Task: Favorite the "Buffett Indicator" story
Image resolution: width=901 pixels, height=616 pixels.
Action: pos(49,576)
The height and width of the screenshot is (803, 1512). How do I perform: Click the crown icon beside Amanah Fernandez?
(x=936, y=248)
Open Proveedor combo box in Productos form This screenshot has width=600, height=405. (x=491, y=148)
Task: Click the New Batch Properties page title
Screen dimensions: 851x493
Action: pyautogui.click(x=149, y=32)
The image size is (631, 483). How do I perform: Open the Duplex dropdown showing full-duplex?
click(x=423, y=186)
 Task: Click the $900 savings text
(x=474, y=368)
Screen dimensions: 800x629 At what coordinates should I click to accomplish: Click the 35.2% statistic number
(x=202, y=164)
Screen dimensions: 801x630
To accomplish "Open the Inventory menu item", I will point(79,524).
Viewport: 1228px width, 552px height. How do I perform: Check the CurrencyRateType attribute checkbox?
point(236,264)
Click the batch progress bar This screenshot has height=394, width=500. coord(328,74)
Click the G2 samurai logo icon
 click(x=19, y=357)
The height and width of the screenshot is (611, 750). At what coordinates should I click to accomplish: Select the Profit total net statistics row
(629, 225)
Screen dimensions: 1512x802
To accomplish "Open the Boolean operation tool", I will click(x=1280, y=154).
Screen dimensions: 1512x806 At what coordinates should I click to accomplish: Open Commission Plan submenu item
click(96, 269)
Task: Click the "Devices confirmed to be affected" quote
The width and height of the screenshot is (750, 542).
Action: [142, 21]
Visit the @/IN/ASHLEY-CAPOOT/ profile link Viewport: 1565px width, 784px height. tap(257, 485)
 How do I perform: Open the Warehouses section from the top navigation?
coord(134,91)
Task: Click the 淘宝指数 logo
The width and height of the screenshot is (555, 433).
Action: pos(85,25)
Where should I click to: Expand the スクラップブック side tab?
+++
TASK STATEMENT - Going through the listing above, please work out how many lines contain the word "This", and give the number alone.

RESPONSE TO THE EXERCISE - 2